Extracted records
***

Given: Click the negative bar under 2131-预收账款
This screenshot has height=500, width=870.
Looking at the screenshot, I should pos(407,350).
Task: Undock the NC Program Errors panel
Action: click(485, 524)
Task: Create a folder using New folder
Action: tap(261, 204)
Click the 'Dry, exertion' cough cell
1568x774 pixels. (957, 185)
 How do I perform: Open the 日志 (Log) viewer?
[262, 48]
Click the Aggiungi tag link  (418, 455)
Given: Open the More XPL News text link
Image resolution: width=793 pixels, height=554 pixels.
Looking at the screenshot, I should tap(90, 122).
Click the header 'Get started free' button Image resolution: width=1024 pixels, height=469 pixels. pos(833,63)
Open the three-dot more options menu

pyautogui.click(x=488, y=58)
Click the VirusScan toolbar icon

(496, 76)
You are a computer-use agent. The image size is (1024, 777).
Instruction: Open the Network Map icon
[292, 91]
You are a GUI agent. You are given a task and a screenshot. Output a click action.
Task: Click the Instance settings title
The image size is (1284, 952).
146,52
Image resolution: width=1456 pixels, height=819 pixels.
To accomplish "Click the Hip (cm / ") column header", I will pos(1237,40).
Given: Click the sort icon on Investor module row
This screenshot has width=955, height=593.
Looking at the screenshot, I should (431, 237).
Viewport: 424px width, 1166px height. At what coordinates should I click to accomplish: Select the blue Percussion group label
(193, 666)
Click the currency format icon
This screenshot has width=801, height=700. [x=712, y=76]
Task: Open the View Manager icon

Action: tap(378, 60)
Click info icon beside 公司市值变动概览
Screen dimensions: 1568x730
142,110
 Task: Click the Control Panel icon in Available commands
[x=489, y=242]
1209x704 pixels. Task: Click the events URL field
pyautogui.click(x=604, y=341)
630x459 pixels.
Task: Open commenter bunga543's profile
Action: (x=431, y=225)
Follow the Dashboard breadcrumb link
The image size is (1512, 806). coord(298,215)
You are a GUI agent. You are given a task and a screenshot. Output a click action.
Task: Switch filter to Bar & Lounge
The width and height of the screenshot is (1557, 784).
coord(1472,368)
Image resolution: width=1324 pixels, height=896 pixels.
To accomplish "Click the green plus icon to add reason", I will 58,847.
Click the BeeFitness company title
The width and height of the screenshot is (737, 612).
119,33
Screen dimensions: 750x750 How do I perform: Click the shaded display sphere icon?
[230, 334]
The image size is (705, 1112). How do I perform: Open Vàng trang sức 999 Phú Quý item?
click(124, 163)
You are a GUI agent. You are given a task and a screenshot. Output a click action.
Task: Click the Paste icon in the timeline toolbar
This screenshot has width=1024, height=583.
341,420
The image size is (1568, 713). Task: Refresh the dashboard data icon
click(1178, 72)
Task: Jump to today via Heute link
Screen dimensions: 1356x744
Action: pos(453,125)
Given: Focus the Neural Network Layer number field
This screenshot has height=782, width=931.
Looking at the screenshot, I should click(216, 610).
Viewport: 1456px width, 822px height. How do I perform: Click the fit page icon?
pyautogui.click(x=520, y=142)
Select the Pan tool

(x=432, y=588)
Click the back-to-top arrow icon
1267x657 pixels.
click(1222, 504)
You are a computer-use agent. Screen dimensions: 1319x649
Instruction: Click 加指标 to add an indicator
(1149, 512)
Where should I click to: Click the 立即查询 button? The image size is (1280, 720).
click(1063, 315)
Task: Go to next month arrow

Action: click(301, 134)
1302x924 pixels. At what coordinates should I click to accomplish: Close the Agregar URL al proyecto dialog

***

__ABOUT THIS TASK__
Nothing above should be left out; write out every record exactly.

__SOLUTION BELOW__
Given: Click the negative bar under 2131-预收账款
This screenshot has height=500, width=870.
Looking at the screenshot, I should pos(407,350).
Task: Undock the NC Program Errors panel
Action: click(485, 524)
Task: Create a folder using New folder
Action: tap(261, 204)
Click the 'Dry, exertion' cough cell
1568x774 pixels. (957, 185)
 How do I perform: Open the 日志 (Log) viewer?
[262, 48]
Click the Aggiungi tag link  (418, 455)
Given: Open the More XPL News text link
Image resolution: width=793 pixels, height=554 pixels.
Looking at the screenshot, I should tap(90, 122).
Click the header 'Get started free' button Image resolution: width=1024 pixels, height=469 pixels. pos(833,63)
Open the three-dot more options menu

pyautogui.click(x=488, y=58)
Click the VirusScan toolbar icon

(496, 76)
You are a computer-use agent. The image size is (1024, 777).
Instruction: Open the Network Map icon
[292, 91]
You are a GUI agent. You are given a task and a screenshot. Output a click action.
Task: Click the Instance settings title
The image size is (1284, 952).
146,52
Image resolution: width=1456 pixels, height=819 pixels.
To accomplish "Click the Hip (cm / ") column header", I will pos(1237,40).
Given: Click the sort icon on Investor module row
This screenshot has width=955, height=593.
Looking at the screenshot, I should (431, 237).
Viewport: 424px width, 1166px height. At what coordinates should I click to accomplish: Select the blue Percussion group label
(193, 666)
Click the currency format icon
This screenshot has width=801, height=700. [x=712, y=76]
Task: Open the View Manager icon

Action: tap(378, 60)
Click info icon beside 公司市值变动概览
Screen dimensions: 1568x730
142,110
 Task: Click the Control Panel icon in Available commands
[x=489, y=242]
1209x704 pixels. Task: Click the events URL field
pyautogui.click(x=604, y=341)
630x459 pixels.
Task: Open commenter bunga543's profile
Action: (x=431, y=225)
Follow the Dashboard breadcrumb link
The image size is (1512, 806). coord(298,215)
You are a GUI agent. You are given a task and a screenshot. Output a click action.
Task: Switch filter to Bar & Lounge
The width and height of the screenshot is (1557, 784).
coord(1472,368)
Image resolution: width=1324 pixels, height=896 pixels.
To accomplish "Click the green plus icon to add reason", I will 58,847.
Click the BeeFitness company title
The width and height of the screenshot is (737, 612).
119,33
Screen dimensions: 750x750 How do I perform: Click the shaded display sphere icon?
[230, 334]
The image size is (705, 1112). How do I perform: Open Vàng trang sức 999 Phú Quý item?
click(124, 163)
You are a GUI agent. You are given a task and a screenshot. Output a click action.
Task: Click the Paste icon in the timeline toolbar
This screenshot has width=1024, height=583.
341,420
The image size is (1568, 713). Task: Refresh the dashboard data icon
click(1178, 72)
Task: Jump to today via Heute link
Screen dimensions: 1356x744
Action: pos(453,125)
Given: Focus the Neural Network Layer number field
This screenshot has height=782, width=931.
Looking at the screenshot, I should click(216, 610).
Viewport: 1456px width, 822px height. How do I perform: Click the fit page icon?
pyautogui.click(x=520, y=142)
Select the Pan tool

(x=432, y=588)
Click the back-to-top arrow icon
1267x657 pixels.
click(1222, 504)
You are a computer-use agent. Screen dimensions: 1319x649
Instruction: Click 加指标 to add an indicator
(1149, 512)
Where should I click to: Click the 立即查询 button? The image size is (1280, 720).
click(1063, 315)
Task: Go to next month arrow

Action: click(301, 134)
1302x924 pixels. At what coordinates should I click to accomplish: Close the Agregar URL al proyecto dialog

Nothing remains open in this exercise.